New Zealand bans software patentsAugust 30, 2013 5:06 pm Leave your thoughts
Much of what we discuss on this blog has to do with patent infringement lawsuits. Whether they are the result of legitimate grievances between two companies or the actions of an aggressive patent troll, it is undeniable that patent infringement lawsuits are exceedingly costly for technology companies and time consuming for courts all over the world.
So, which country will be the first to reform its laws to rein in some of the use (and abuse) of the legal system? According to an article in Silicon Beat, it looks like that country may be New Zealand.

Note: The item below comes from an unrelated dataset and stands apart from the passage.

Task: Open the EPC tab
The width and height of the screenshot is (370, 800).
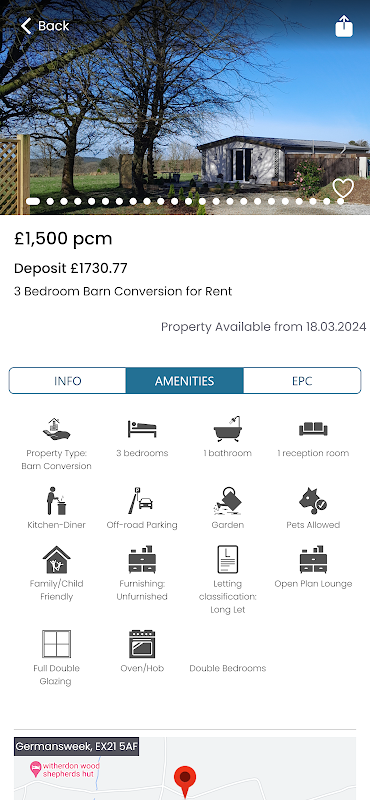Action: pos(302,381)
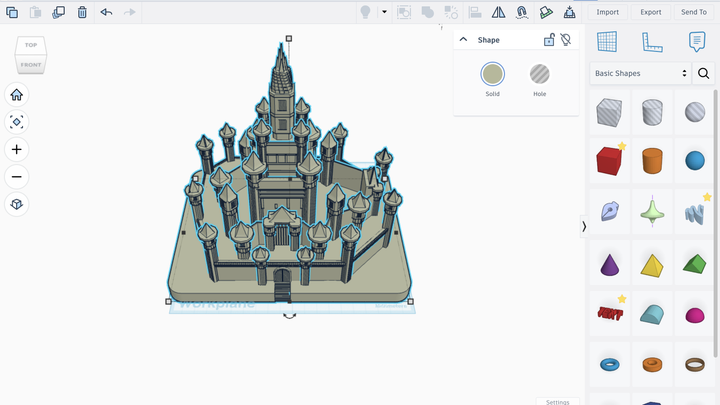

The problem, as Parliament member Clare Curran put it to Ars Technica, is that "[i]t's near impossible for software to be developed without breaching some of the hundreds of thousands of patents granted around the world for obvious work."
After five years of debate, the New Zealand Parliament approved legislation that banned software patents, claiming that a computer program is "not an invention." There will, of course, be some allowances under the law. For example, patents that already exist will not change. In addition, any software that directly leads to new hardware improvements may be patented.
Many observers wonder if this move will spur action in other countries. In the U.S., the Government Accountability Office has found that patent lawsuits have increased by 31 percent since 2010. While 20 percent of these lawsuits in the technology industry were launched by patent trolls, the vast majority came from legitimate companies.